There Will Be a Large Private Equity Failure This Year
A British private equity insider believes that there will be at least one large private equity failure this year. The article is interesting because it goes into the causes of the credit crunch in private equity and most of the blame is placed on the industry itself. Text in bold is my emphasis. From the UK Telegraph:
In a speech taking shots at the whole industry, he said: "There will be large private equity failures this year. Absolutely guaranteed. This is a cyclical downturn for the industry. We are going to have very weak returns for a while.

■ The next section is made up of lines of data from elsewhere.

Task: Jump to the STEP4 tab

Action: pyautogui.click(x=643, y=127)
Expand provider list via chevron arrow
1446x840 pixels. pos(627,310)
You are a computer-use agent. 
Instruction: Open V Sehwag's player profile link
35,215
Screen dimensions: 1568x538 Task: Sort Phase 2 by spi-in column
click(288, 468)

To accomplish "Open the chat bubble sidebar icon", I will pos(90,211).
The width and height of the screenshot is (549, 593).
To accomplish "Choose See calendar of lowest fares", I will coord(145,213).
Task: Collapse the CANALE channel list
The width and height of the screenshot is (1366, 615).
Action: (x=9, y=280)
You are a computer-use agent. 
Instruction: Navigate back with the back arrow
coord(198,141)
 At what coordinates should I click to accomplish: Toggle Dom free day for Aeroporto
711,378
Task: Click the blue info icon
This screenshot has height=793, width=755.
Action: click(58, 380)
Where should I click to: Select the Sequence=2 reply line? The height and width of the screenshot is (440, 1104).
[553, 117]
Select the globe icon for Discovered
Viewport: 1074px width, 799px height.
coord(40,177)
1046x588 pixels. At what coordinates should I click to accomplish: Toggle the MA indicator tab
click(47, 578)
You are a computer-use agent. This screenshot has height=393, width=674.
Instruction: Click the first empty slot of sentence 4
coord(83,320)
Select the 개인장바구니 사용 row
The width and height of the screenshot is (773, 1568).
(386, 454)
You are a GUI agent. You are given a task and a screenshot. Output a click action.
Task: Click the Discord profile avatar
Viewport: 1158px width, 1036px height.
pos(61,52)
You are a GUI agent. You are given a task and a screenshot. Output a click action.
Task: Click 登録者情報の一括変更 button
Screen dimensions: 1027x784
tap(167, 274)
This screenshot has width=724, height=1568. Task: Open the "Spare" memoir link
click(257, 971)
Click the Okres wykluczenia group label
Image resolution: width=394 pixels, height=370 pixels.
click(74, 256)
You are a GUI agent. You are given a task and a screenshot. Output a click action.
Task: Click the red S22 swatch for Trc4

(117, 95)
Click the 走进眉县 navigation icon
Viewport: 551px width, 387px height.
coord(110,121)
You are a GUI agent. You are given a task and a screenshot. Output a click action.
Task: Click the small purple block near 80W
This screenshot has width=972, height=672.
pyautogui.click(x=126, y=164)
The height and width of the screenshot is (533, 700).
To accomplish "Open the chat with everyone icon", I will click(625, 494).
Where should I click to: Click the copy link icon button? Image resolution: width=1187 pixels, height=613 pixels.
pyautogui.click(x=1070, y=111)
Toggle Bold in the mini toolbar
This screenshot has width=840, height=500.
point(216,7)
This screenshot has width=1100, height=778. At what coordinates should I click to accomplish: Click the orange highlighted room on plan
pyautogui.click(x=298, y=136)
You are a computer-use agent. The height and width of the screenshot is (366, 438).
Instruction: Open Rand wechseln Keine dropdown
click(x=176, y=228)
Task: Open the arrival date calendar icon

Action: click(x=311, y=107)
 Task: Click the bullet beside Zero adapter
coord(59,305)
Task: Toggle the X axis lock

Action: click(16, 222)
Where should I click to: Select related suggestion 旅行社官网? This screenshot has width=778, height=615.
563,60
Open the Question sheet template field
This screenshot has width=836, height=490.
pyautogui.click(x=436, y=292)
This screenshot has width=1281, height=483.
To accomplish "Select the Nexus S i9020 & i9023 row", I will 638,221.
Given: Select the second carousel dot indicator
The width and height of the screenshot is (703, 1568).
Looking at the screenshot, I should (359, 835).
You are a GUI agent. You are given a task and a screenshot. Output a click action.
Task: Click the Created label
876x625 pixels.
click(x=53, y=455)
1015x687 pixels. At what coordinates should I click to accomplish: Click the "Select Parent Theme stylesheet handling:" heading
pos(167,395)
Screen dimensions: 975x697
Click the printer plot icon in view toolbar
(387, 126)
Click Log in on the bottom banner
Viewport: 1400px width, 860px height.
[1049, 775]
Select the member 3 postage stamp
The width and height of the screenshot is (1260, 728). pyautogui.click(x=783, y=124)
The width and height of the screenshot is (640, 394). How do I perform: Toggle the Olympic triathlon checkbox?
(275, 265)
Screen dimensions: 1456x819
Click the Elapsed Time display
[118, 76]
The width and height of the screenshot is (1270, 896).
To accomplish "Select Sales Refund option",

"Companies will go bust and that is going to be a problem. We have got some savagely leveraged companies out there, and unless something else happens to distract them, the politicians will be back and we can look forward to more regulation and tax damaging this business."
Mr Moulton blamed industry players themselves for throwing out normal standards of due diligence and risk assessment during the recent boom years. "Buy-outs were done on mythical numbers like pro-forma, adjusted, normalised EBITDA, which almost always turned out to be 20pc higher than reality," he said. "We were buying false numbers and doing it willingly but the quality of what we were doing had come down. It's the same thing that was going on in the US sub-prime market."
Giving the opening speech at SuperReturn 2008, the major international conference for the private equity industry, Mr Moulton took aim at public relations executives, industry associations, accountants, mega funds and regulators. However, he saved most of his criticism for the banks.
"They bought all this rubbish themselves, most of which their senior managers didn't understand, and they have been left holding the baby with unsaleable, overpriced, over-enthusiastic debt. They are in trouble themselves. It's the same as the sub-prime salesman. They will sell anything to anyone, and they did. If you pay enough bonuses, people will do anything."
He said the image of private equity was of "rich, capitalist swine" but was dismissive of the report drawn up by Sir David Walker for the industry, which aimed to increase transparency and alter the perception of the industry. "The new pedestrian culture of the private equity world", he called it, saying that it would have no practical effect.
Mr Moulton was just one of a host of speakers who forecast no end to the current credit crisis. "I think we are seeing a meltdown in the credit markets that has some life in terms of the downside left to it," said Scott Sperling, co-president of Thomas H Lee.
He said it could take a long time for lending banks to shift the billions of dollars of debt they have been left with by the credit crunch.
His views were echoed by Hamilton James, chief operating officer of Blackstone, who said he was working on the basis of a US recession, and by Jonathan Nelson, of Providence Equity Partners, who said he believed a recession had started as long ago as December.